Leila Alaoui, the French-Moroccan photographer and video artist known for her poetic and unsentimental images of daily life in the Mediterranean and Middle East, died last night from injuries sustained during last week’s terrorist attack in Ougadougou, Burkina Faso. She was 33.
Alaoui had been in Burkina Faso for less than a week, on assignment for Amnesty International, working on a series of photographs about women’s rights. The human rights organization had chosen the photographer for her unique ability to make “faces talk.”
Alaoui was shot twice, in the leg and thorax, when gunmen from the North African affiliate of Al Qaeda opened fire at the Hotel Splendid and the nearby Cappuccino Cafe. She was initially in stable condition following an operation, but suffered a fatal heart attack as a medical evacuation was being prepared. The French Minister of Culture, Fleur Pellerin, confirmed Alaoui’s death on Twitter. Her driver, Mahamadi Ouédraogo, was also killed in the brutal attack, along with dozens of other people of various nationalities and faiths.
“She was an artist who shined,” Jean-Luc Monterosso, director of the Maison Européenne de la Photographie in Paris, and Jack Lang, a former French minister of culture who is now president of the Institut du Monde Arabe, said in a joint statement. “She was fighting to give life to those forgotten by society, to homeless people, to migrants, deploying one weapon: photography.”
Born in Paris and raised in Marrakesh, Alaoui studied photography at City University of New York before traveling throughout northern Africa and the Middle East, documenting social realities with a keen journalistic eye. She was an artist enamored with color and the nuances of cultural identity, focusing on themes of migration and the struggles of usually voiceless populations.

- **Activity 1**: In the article on Leila Alaoui, which organization had sent her to Burkina Faso on assignment?
- **Activity 2**: Copy out the stretch of the article on Leila Alaoui from "Alaoui had been" through "nationalities and faiths.".

(Stored items)

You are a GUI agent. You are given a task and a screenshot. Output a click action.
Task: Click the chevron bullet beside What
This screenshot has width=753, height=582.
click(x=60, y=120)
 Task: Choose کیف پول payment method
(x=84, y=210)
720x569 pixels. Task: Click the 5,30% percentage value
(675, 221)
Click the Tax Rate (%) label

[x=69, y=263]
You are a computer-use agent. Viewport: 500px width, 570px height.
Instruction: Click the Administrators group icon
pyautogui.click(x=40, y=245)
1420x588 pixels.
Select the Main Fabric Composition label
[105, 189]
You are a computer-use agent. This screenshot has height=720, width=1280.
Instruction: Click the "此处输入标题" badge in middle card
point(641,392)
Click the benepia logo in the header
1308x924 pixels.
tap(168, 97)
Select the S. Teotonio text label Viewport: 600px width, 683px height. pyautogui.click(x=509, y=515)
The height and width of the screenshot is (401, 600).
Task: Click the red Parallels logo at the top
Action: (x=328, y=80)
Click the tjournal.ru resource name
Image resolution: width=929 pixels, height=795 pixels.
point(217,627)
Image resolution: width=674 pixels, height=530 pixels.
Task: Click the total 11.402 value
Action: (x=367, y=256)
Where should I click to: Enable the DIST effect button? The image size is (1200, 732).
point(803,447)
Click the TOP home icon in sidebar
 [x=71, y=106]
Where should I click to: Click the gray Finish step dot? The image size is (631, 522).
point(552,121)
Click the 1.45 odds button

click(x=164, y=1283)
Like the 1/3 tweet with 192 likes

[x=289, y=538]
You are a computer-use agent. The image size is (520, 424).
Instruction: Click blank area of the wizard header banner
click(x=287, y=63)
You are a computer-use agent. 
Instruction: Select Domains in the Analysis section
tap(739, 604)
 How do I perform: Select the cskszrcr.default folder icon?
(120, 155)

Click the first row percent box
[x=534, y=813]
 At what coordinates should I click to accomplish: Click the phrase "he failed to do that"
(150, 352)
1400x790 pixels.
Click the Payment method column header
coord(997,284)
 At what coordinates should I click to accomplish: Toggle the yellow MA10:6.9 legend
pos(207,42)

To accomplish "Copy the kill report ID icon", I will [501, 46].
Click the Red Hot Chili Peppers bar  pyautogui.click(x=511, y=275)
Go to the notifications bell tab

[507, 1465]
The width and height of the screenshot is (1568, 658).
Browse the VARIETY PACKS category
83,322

- **Exercise answer 1**: Amnesty International

- **Exercise answer 2**:
Alaoui had been in Burkina Faso for less than a week, on assignment for Amnesty International, working on a series of photographs about women’s rights. The human rights organization had chosen the photographer for her unique ability to make “faces talk.”
Alaoui was shot twice, in the leg and thorax, when gunmen from the North African affiliate of Al Qaeda opened fire at the Hotel Splendid and the nearby Cappuccino Cafe. She was initially in stable condition following an operation, but suffered a fatal heart attack as a medical evacuation was being prepared. The French Minister of Culture, Fleur Pellerin, confirmed Alaoui’s death on Twitter. Her driver, Mahamadi Ouédraogo, was also killed in the brutal attack, along with dozens of other people of various nationalities and faiths.